╭─ Records supplied
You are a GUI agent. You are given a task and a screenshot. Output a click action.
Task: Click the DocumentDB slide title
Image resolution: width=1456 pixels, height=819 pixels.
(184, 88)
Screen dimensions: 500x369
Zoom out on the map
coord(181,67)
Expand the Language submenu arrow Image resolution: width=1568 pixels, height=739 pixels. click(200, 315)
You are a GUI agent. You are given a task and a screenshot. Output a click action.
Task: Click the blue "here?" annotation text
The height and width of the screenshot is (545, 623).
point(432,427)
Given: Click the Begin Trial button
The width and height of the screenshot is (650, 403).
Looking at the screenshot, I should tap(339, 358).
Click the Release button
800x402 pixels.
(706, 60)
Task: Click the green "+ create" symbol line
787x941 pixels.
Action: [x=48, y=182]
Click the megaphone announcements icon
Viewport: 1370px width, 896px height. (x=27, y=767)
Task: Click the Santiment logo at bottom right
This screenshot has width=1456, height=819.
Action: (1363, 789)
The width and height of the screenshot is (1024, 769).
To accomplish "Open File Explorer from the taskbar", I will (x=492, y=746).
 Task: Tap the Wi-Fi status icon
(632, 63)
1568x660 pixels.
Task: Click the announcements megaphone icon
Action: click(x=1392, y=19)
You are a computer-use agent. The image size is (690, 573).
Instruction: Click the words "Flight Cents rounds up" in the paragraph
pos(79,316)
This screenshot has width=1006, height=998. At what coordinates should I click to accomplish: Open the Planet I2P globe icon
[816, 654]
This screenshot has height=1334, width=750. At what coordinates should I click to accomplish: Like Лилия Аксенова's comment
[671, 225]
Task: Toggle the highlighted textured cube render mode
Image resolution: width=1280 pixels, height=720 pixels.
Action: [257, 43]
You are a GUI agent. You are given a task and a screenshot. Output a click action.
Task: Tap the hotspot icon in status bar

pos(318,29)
╰─
Instructions to follow: Transcribe the material in full; every line must match exactly.

Task solution:
You are a GUI agent. You are given a task and a screenshot. Output a click action.
Task: Click the DocumentDB slide title
Image resolution: width=1456 pixels, height=819 pixels.
(184, 88)
Screen dimensions: 500x369
Zoom out on the map
coord(181,67)
Expand the Language submenu arrow Image resolution: width=1568 pixels, height=739 pixels. click(200, 315)
You are a GUI agent. You are given a task and a screenshot. Output a click action.
Task: Click the blue "here?" annotation text
The height and width of the screenshot is (545, 623).
point(432,427)
Given: Click the Begin Trial button
The width and height of the screenshot is (650, 403).
Looking at the screenshot, I should tap(339, 358).
Click the Release button
800x402 pixels.
(706, 60)
Task: Click the green "+ create" symbol line
787x941 pixels.
Action: [x=48, y=182]
Click the megaphone announcements icon
Viewport: 1370px width, 896px height. (x=27, y=767)
Task: Click the Santiment logo at bottom right
This screenshot has width=1456, height=819.
Action: (1363, 789)
The width and height of the screenshot is (1024, 769).
To accomplish "Open File Explorer from the taskbar", I will (x=492, y=746).
 Task: Tap the Wi-Fi status icon
(632, 63)
1568x660 pixels.
Task: Click the announcements megaphone icon
Action: click(x=1392, y=19)
You are a computer-use agent. The image size is (690, 573).
Instruction: Click the words "Flight Cents rounds up" in the paragraph
pos(79,316)
This screenshot has width=1006, height=998. At what coordinates should I click to accomplish: Open the Planet I2P globe icon
[816, 654]
This screenshot has height=1334, width=750. At what coordinates should I click to accomplish: Like Лилия Аксенова's comment
[671, 225]
Task: Toggle the highlighted textured cube render mode
Image resolution: width=1280 pixels, height=720 pixels.
Action: [257, 43]
You are a GUI agent. You are given a task and a screenshot. Output a click action.
Task: Tap the hotspot icon in status bar

pos(318,29)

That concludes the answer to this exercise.